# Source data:

==============================

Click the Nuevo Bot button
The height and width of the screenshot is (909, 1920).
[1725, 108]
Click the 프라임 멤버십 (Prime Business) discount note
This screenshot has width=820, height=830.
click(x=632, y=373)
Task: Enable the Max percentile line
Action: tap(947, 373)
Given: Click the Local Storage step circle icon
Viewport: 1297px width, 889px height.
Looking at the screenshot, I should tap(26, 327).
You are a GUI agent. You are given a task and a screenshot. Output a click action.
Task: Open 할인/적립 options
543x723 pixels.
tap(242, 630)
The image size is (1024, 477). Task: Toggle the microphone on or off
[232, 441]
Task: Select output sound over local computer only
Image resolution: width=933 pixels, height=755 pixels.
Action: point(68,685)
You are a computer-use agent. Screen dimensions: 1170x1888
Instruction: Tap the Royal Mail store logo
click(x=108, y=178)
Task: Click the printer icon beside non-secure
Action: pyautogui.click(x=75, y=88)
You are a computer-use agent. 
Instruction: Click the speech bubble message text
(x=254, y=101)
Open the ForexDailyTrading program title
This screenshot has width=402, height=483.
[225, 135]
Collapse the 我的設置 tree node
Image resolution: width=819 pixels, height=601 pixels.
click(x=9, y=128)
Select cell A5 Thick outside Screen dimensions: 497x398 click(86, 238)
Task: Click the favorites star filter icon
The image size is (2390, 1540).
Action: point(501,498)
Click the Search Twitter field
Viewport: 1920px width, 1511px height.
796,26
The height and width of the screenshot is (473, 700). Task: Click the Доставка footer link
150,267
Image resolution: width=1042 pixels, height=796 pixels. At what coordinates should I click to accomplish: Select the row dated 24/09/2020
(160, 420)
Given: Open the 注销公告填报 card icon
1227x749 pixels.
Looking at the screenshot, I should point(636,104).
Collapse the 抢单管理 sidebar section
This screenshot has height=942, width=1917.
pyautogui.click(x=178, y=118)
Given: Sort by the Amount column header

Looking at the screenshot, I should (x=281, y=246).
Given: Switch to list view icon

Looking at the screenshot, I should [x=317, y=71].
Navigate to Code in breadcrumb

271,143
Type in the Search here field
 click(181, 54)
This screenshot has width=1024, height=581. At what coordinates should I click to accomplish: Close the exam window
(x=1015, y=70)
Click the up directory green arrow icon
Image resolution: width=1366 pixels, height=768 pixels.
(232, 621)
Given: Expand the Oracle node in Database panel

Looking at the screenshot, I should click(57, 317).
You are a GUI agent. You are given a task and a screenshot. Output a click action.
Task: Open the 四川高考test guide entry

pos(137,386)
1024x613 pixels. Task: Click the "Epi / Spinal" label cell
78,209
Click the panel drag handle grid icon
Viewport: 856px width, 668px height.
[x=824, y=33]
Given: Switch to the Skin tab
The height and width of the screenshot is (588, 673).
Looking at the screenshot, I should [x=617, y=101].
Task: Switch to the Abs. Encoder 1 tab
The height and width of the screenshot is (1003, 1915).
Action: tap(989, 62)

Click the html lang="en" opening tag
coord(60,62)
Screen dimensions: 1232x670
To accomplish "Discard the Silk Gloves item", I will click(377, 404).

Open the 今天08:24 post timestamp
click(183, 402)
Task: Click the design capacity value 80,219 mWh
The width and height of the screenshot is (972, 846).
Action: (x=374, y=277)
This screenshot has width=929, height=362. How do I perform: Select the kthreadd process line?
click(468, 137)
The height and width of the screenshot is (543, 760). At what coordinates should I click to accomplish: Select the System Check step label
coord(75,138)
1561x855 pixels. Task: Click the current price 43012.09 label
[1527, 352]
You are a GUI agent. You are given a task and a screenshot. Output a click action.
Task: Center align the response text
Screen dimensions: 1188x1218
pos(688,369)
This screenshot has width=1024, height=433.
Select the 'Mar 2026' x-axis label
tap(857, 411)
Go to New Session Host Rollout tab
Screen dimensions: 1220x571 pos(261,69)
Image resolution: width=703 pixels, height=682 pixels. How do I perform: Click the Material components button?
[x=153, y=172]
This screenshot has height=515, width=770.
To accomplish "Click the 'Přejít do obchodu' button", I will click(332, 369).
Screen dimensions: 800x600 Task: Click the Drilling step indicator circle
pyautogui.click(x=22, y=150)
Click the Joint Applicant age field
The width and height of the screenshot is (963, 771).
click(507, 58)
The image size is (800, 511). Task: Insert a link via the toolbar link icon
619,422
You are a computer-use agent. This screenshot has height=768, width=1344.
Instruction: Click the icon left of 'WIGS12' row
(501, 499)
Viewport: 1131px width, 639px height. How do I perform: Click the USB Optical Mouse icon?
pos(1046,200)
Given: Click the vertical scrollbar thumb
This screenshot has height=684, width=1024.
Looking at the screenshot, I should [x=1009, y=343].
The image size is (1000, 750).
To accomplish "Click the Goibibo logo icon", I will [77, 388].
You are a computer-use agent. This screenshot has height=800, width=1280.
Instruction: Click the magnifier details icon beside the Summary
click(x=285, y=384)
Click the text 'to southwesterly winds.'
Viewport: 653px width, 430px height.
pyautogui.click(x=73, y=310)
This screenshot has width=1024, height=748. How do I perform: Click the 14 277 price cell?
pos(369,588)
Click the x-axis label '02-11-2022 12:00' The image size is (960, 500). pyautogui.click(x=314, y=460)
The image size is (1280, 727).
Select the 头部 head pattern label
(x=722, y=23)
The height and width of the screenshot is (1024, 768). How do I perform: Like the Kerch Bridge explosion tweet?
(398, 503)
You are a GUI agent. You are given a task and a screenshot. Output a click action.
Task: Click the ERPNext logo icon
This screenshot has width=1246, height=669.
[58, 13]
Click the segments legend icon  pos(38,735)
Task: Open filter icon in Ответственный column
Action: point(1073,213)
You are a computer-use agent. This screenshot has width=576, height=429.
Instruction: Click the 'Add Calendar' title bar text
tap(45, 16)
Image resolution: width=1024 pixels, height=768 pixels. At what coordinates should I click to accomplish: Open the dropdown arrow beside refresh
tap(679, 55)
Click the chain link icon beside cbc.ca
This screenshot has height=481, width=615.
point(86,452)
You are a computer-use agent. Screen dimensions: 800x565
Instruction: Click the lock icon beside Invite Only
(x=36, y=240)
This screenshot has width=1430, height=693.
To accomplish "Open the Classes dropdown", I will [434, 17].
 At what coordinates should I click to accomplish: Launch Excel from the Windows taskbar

==============================

# TASK REQUIREMENTS:
Print the data above exactly as it reads.

# EXERCISE SOLUTION:
Click the Nuevo Bot button
The height and width of the screenshot is (909, 1920).
[1725, 108]
Click the 프라임 멤버십 (Prime Business) discount note
This screenshot has width=820, height=830.
click(x=632, y=373)
Task: Enable the Max percentile line
Action: tap(947, 373)
Given: Click the Local Storage step circle icon
Viewport: 1297px width, 889px height.
Looking at the screenshot, I should tap(26, 327).
You are a GUI agent. You are given a task and a screenshot. Output a click action.
Task: Open 할인/적립 options
543x723 pixels.
tap(242, 630)
The image size is (1024, 477). Task: Toggle the microphone on or off
[232, 441]
Task: Select output sound over local computer only
Image resolution: width=933 pixels, height=755 pixels.
Action: point(68,685)
You are a computer-use agent. Screen dimensions: 1170x1888
Instruction: Tap the Royal Mail store logo
click(x=108, y=178)
Task: Click the printer icon beside non-secure
Action: pyautogui.click(x=75, y=88)
You are a computer-use agent. 
Instruction: Click the speech bubble message text
(x=254, y=101)
Open the ForexDailyTrading program title
This screenshot has width=402, height=483.
[225, 135]
Collapse the 我的設置 tree node
Image resolution: width=819 pixels, height=601 pixels.
click(x=9, y=128)
Select cell A5 Thick outside Screen dimensions: 497x398 click(86, 238)
Task: Click the favorites star filter icon
The image size is (2390, 1540).
Action: point(501,498)
Click the Search Twitter field
Viewport: 1920px width, 1511px height.
796,26
The height and width of the screenshot is (473, 700). Task: Click the Доставка footer link
150,267
Image resolution: width=1042 pixels, height=796 pixels. At what coordinates should I click to accomplish: Select the row dated 24/09/2020
(160, 420)
Given: Open the 注销公告填报 card icon
1227x749 pixels.
Looking at the screenshot, I should point(636,104).
Collapse the 抢单管理 sidebar section
This screenshot has height=942, width=1917.
pyautogui.click(x=178, y=118)
Given: Sort by the Amount column header

Looking at the screenshot, I should (x=281, y=246).
Given: Switch to list view icon

Looking at the screenshot, I should [x=317, y=71].
Navigate to Code in breadcrumb

271,143
Type in the Search here field
 click(181, 54)
This screenshot has width=1024, height=581. At what coordinates should I click to accomplish: Close the exam window
(x=1015, y=70)
Click the up directory green arrow icon
Image resolution: width=1366 pixels, height=768 pixels.
(232, 621)
Given: Expand the Oracle node in Database panel

Looking at the screenshot, I should click(57, 317).
You are a GUI agent. You are given a task and a screenshot. Output a click action.
Task: Open the 四川高考test guide entry

pos(137,386)
1024x613 pixels. Task: Click the "Epi / Spinal" label cell
78,209
Click the panel drag handle grid icon
Viewport: 856px width, 668px height.
[x=824, y=33]
Given: Switch to the Skin tab
The height and width of the screenshot is (588, 673).
Looking at the screenshot, I should [x=617, y=101].
Task: Switch to the Abs. Encoder 1 tab
The height and width of the screenshot is (1003, 1915).
Action: tap(989, 62)

Click the html lang="en" opening tag
coord(60,62)
Screen dimensions: 1232x670
To accomplish "Discard the Silk Gloves item", I will click(377, 404).

Open the 今天08:24 post timestamp
click(183, 402)
Task: Click the design capacity value 80,219 mWh
The width and height of the screenshot is (972, 846).
Action: (x=374, y=277)
This screenshot has width=929, height=362. How do I perform: Select the kthreadd process line?
click(468, 137)
The height and width of the screenshot is (543, 760). At what coordinates should I click to accomplish: Select the System Check step label
coord(75,138)
1561x855 pixels. Task: Click the current price 43012.09 label
[1527, 352]
You are a GUI agent. You are given a task and a screenshot. Output a click action.
Task: Center align the response text
Screen dimensions: 1188x1218
pos(688,369)
This screenshot has width=1024, height=433.
Select the 'Mar 2026' x-axis label
tap(857, 411)
Go to New Session Host Rollout tab
Screen dimensions: 1220x571 pos(261,69)
Image resolution: width=703 pixels, height=682 pixels. How do I perform: Click the Material components button?
[x=153, y=172]
This screenshot has height=515, width=770.
To accomplish "Click the 'Přejít do obchodu' button", I will click(332, 369).
Screen dimensions: 800x600 Task: Click the Drilling step indicator circle
pyautogui.click(x=22, y=150)
Click the Joint Applicant age field
The width and height of the screenshot is (963, 771).
click(507, 58)
The image size is (800, 511). Task: Insert a link via the toolbar link icon
619,422
You are a computer-use agent. This screenshot has height=768, width=1344.
Instruction: Click the icon left of 'WIGS12' row
(501, 499)
Viewport: 1131px width, 639px height. How do I perform: Click the USB Optical Mouse icon?
pos(1046,200)
Given: Click the vertical scrollbar thumb
This screenshot has height=684, width=1024.
Looking at the screenshot, I should [x=1009, y=343].
The image size is (1000, 750).
To accomplish "Click the Goibibo logo icon", I will [77, 388].
You are a computer-use agent. This screenshot has height=800, width=1280.
Instruction: Click the magnifier details icon beside the Summary
click(x=285, y=384)
Click the text 'to southwesterly winds.'
Viewport: 653px width, 430px height.
pyautogui.click(x=73, y=310)
This screenshot has width=1024, height=748. How do I perform: Click the 14 277 price cell?
pos(369,588)
Click the x-axis label '02-11-2022 12:00' The image size is (960, 500). pyautogui.click(x=314, y=460)
The image size is (1280, 727).
Select the 头部 head pattern label
(x=722, y=23)
The height and width of the screenshot is (1024, 768). How do I perform: Like the Kerch Bridge explosion tweet?
(398, 503)
You are a GUI agent. You are given a task and a screenshot. Output a click action.
Task: Click the ERPNext logo icon
This screenshot has width=1246, height=669.
[58, 13]
Click the segments legend icon  pos(38,735)
Task: Open filter icon in Ответственный column
Action: point(1073,213)
You are a computer-use agent. This screenshot has width=576, height=429.
Instruction: Click the 'Add Calendar' title bar text
tap(45, 16)
Image resolution: width=1024 pixels, height=768 pixels. At what coordinates should I click to accomplish: Open the dropdown arrow beside refresh
tap(679, 55)
Click the chain link icon beside cbc.ca
This screenshot has height=481, width=615.
point(86,452)
You are a computer-use agent. Screen dimensions: 800x565
Instruction: Click the lock icon beside Invite Only
(x=36, y=240)
This screenshot has width=1430, height=693.
To accomplish "Open the Classes dropdown", I will [434, 17].
 At what coordinates should I click to accomplish: Launch Excel from the Windows taskbar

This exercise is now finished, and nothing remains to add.